If you are an aspiring data scientist who wants to learn data science and numerical programming concepts through hands-on, real-world project examples, this is the book for you. Whether you are brand new to data science or you are a seasoned expert, you will benefit from learning about the structure of data science projects, the steps in the data science pipeline, and the programming examples presented in this book. Since the book is formatted to walk you through the projects with examples and explanations along the way, no prior programming experience is required.
Tony Ojeda is an accomplished data scientist and entrepreneur with expertise in business process optimization and over a decade of experience creating and implementing innovative data products and solutions. He has a Masters in Finance from Florida International University and an MBA with concentrations in Strategy and Entrepreneurship from DePaul University. He is the founder of District Data Labs, a co-founder of Data Community DC, and is actively involved in promoting data science education through both organizations.

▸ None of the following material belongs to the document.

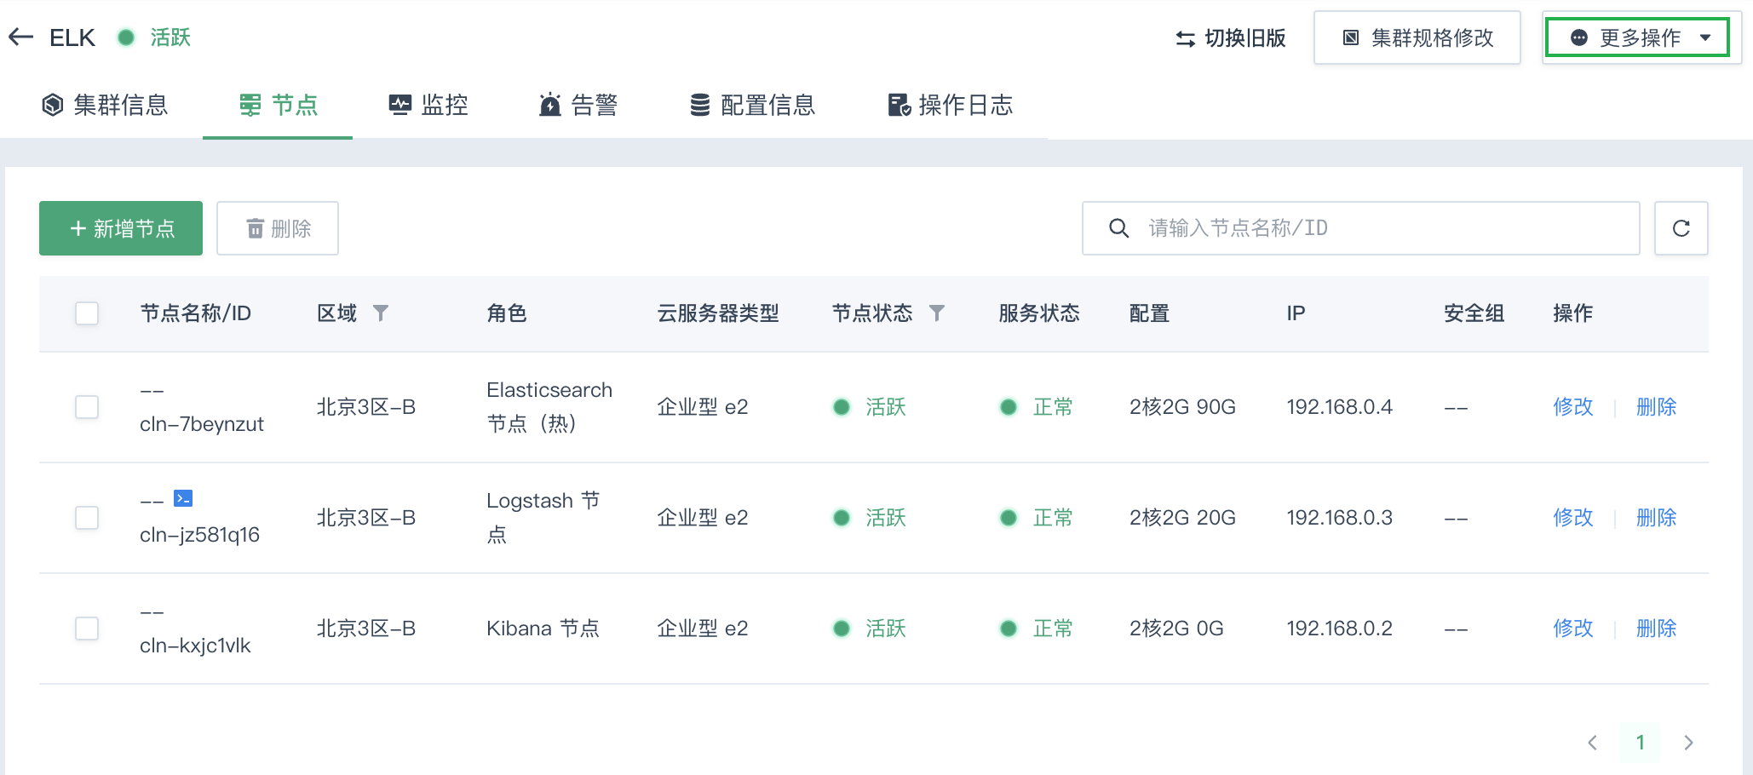Open the 操作日志 tab
The height and width of the screenshot is (775, 1753).
pyautogui.click(x=950, y=105)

[Full disclosure this review is based on a free review copy!] When I first started getting in to programming I became very interested in data science. I dabbled a little in R and played a lot with Python trying to find what would fit me best. I was trying to get my head around a subject that I find fascinating and had I had access to The Practical Data Science Cookbook I would have had a much better idea of what I wanted to pursue.
The very first recipe in the book explains the data science pipeline:
and talks about how this isn't necessarily a linear process. This is our starting point and provides the structure of the chapters. Unlike many cookbooks this seems much more like a tutorial than a collection of recipes. The book is split by language, the first part covers the more statistically minded R and the second the more code oriented Python.

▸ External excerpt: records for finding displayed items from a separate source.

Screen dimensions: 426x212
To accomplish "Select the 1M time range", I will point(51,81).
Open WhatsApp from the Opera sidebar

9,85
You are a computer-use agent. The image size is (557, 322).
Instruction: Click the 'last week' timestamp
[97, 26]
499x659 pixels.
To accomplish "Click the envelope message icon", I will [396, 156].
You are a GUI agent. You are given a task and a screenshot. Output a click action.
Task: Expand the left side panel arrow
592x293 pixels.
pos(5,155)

The four chapters, following the setup chapter, are recipes for use with R. To be honest I didn't work through each recipe in detail as I am not a great fan of R (it's the damned syntax!). I do, however, have enough R knowledge to go through and understand the material. The recipes are well laid out and interesting allowing you to work with data from various areas (including the NFL and the stock market) and how to actually use the data.
Python gets slightly more coverage with six chapters although the second uses the same data as the first R recipes. I found the python recipes to be a lot of fun perhaps because they are more application oriented. We not only work with the data to get answers but also how to share and make use of those answers.
The best chapter, at least for me, is almost certainly chapter 8 where we analyse social graphs. Specifically social graphs comprised of Marvel superheroes! Here we find the connections between heroes based on shared appearances in comics. Each recipe builds your understanding of social networks in general while being specific enough to generate interesting data.
The book isn't without its flaws -- some errors in the code samples (easy enough to catch) or at times being slightly repetitive -- but all in all it is an interesting read and nice introduction to data science.
The authors have done their best to pick interesting projects and they have done well. They offer insights in to many possible avenues of investigation and is a great place for beginners to start. Each chapter might not be for everyone but anyone interested in data science will find something that will spark their interest.
If you're new to data science, this book is great for you; each chapter is distinct and can be studied independently. Worried about what programming language to learn - R vs. Python? Don't worry, this book has both!
This is an excellent guide to users new to R (and Python). It assumes some technical knowledge, but you don't have to be an expert in any one technology to use it. Instructions are easy to follow and both the input and results are explained in depth. The book is well-organized with clear titles and subtitles, summaries that explain the exercise that was completed, and good use of bulleted lists and bolded text to call out important terms and excerpts of code. This is not a theory book, but there is enough explanation here to make the exercises meaningful. Text is interspersed with graphics so that this is easy to follow and comprehend.
A great introduction to the data science pipeline through several case studies, highlighting different features of the R and Python analytic ecosystems
This is another good book for the aspiring data scientist who needs to get actual work done while learning on the job. It includes recipes for munging, wrangling, processing, and visualizing data.